* THE EXERCISE:
Please explain, in one to three sentences, why a few early FanDuel players closed their accounts, according to the article on offshore sports betting.

* TEXT TO READ:
Six reasons why bettors will still play offshore
While many U.S. citizens, states and casino operators were rooting for the Supreme Court to overturn PASPA, the same can’t be said for some offshore sportsbooks who were hoping to maintain their monopoly. Offshore companies like Pinnacle, The Greek and Bodog had already cut off U.S. customers, but numerous other companies still take U.S. action and while it’s almost certain they will lose some bettors, it’s not certain just how much that will be. I reached out to several U.S. facing companies for comments about the companies’ futures, but only one, Diamond Sports International, was willing to comment. Scott Cooley, the media rep for DSI stated the following:
“For now, it's business as usual at BetDSI. The company has been working behind the scenes for years preparing for this day, but nothing immediately changes from an operations standpoint.
Offshore books such as BetDSI that almost exclusively cater to U.S. clientele will always have a place in the industry because there will always be a sector of gamblers that wish to remain anonymous and/or shop for the best odds. Even Las Vegas, which has been a longtime destination for sports bettors, can't offer certain odds that BetDSI can. Live wagering, a multitude of props, bonus incentives, reduced juice, etc. will always be attractive enough to some, and available offshore.”
Cooley of course is correct and there are numerous reasons why Americans will continue to choose betting on sports offshore rather than at local sportsbooks. I’ll highlight a few of them:
While U.S. law states that citizens must pay taxes on all gambling winnings, the truth is very few players do unless the gambling company submits a form to the IRS. A person from FanDuel told me that they lost a few players in the early years for that reason alone. Many DFS players just assumed winnings were tax free, even though the rules on the site stated otherwise, and at the end of the year when American customers received a form W2G from the company stating the amount they had to include as income it was quite the shock and a few players closed their accounts. Even non-U.S. players receive a 1042-S to be declared as income, albeit if those players are in countries that have a tax treaty with the United States there is no need to declare the winning amounts as foreign income. The same holds true for anyone who wins big at a casino or racetrack (based on the amounts that have to be declared per tax laws) and the same will hold true for local sportsbooks. Naturally, for the small player who doesn’t bet enough to matter, or for those who don’t win, this isn’t a big deal, but for wiseguys or players who win five figures or more every year this will be a large deterrent. Every offshore site puts in a disclaimer in the rules stating that it’s up to the player to know their tax laws and act accordingly, but no offshore company will ever hold a percentage of winnings to remit to Uncle Sam nor will they send a tax form to the player indicating they have told the IRS how much money their clients have won. And for sports bettors who wager professionally it will be hard to justify giving up 25% or more of their income to the government when they can continue to wager offshore on the same games and keep all their winnings.

* SUPPLIED DATA:
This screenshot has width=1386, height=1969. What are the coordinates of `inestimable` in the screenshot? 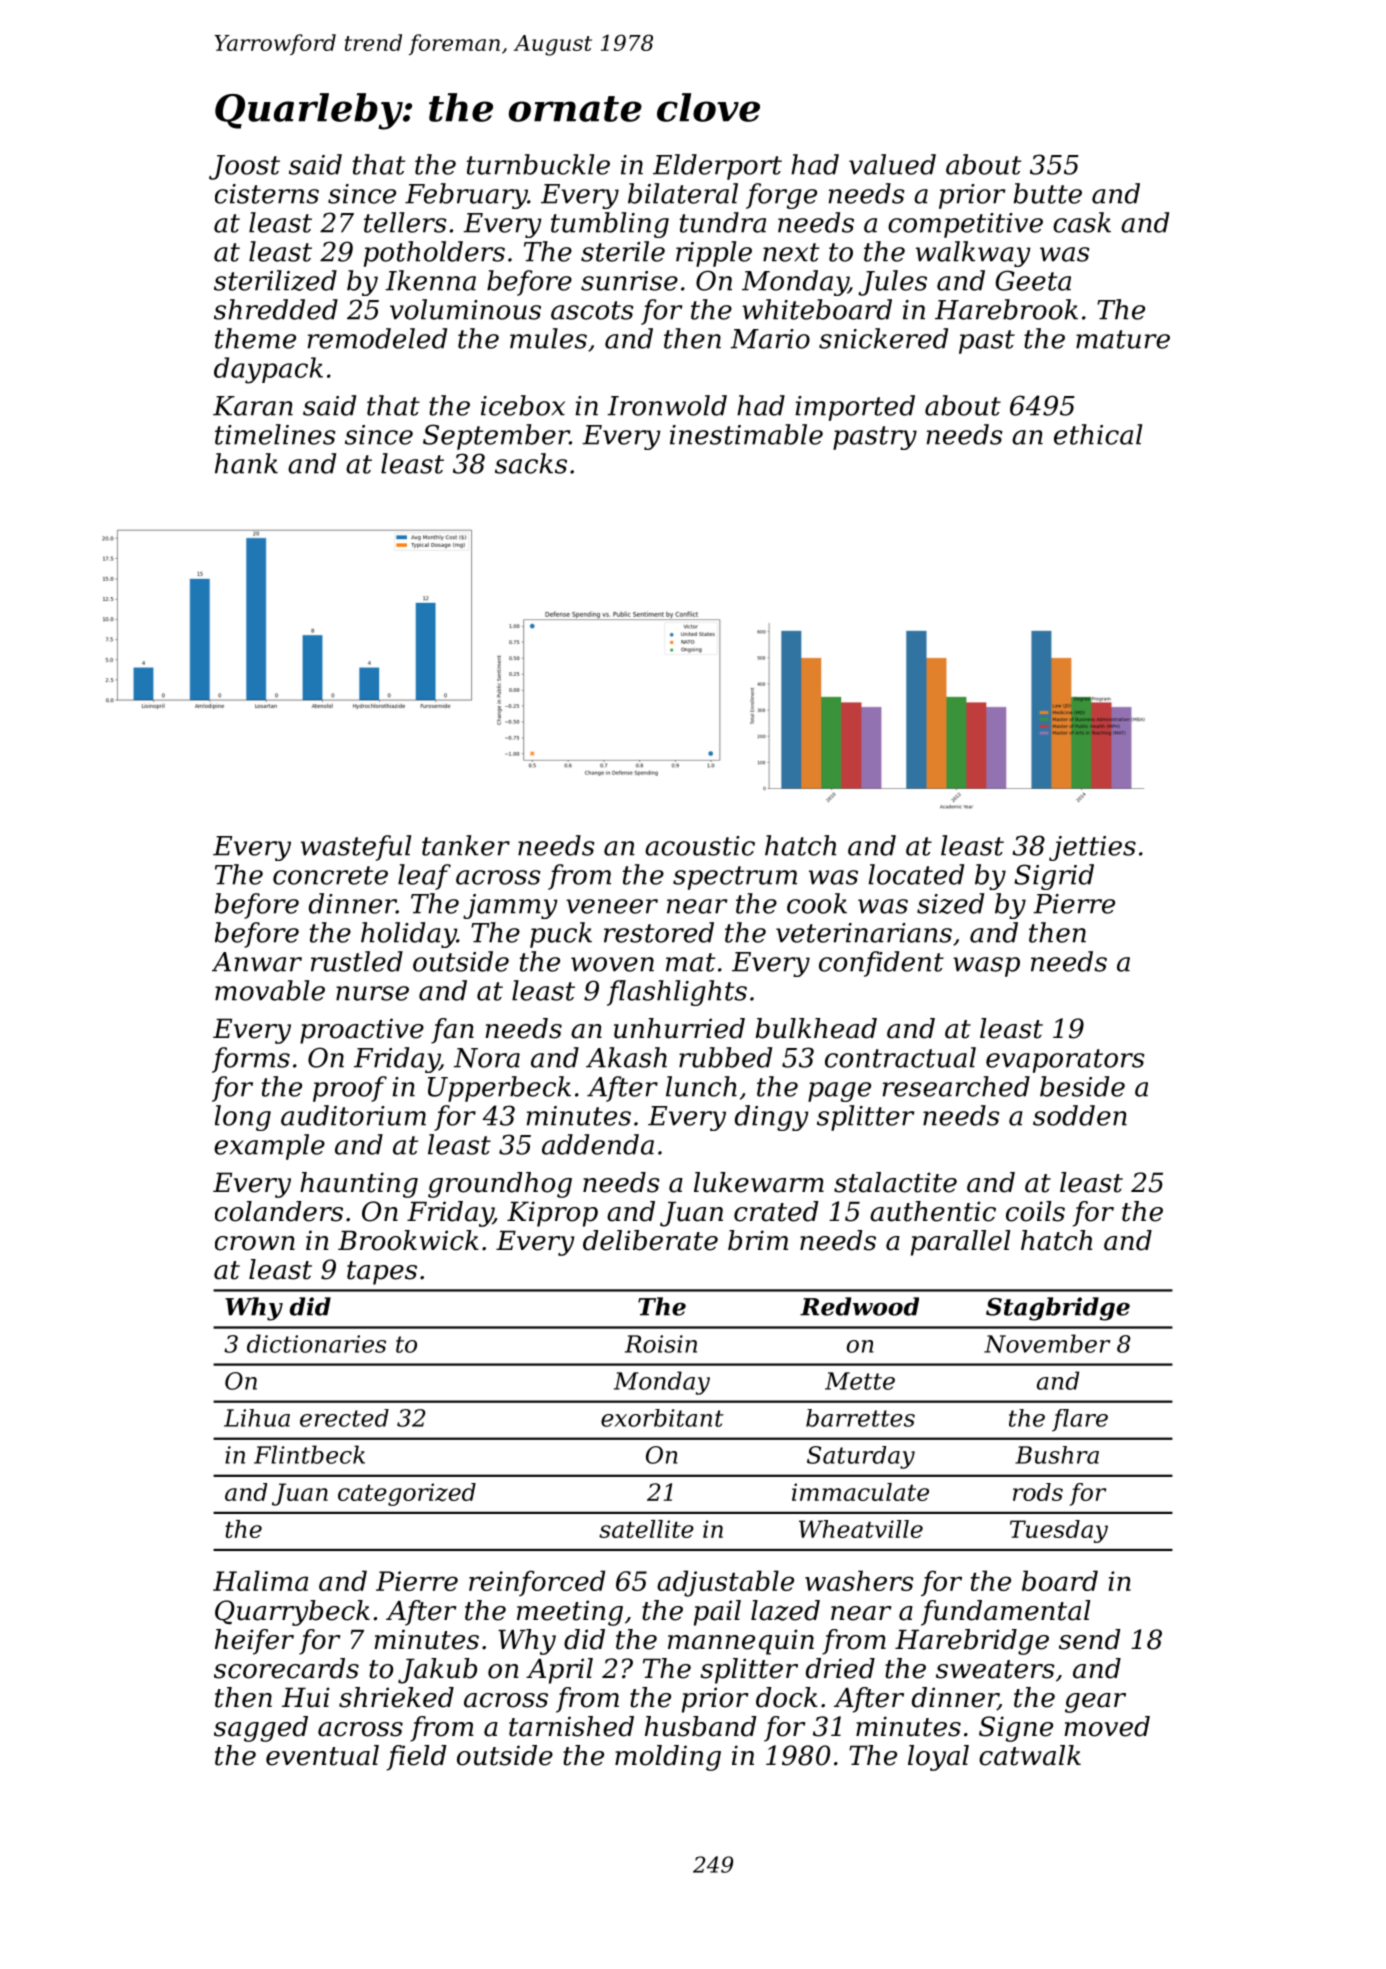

* TASK RESPONSE:
Many daily fantasy players had assumed their winnings were tax free, even though the site's rules said otherwise. At the end of the year they received a W2G form from the company stating the amount they had to include as income. The shock led a few of them to close their accounts.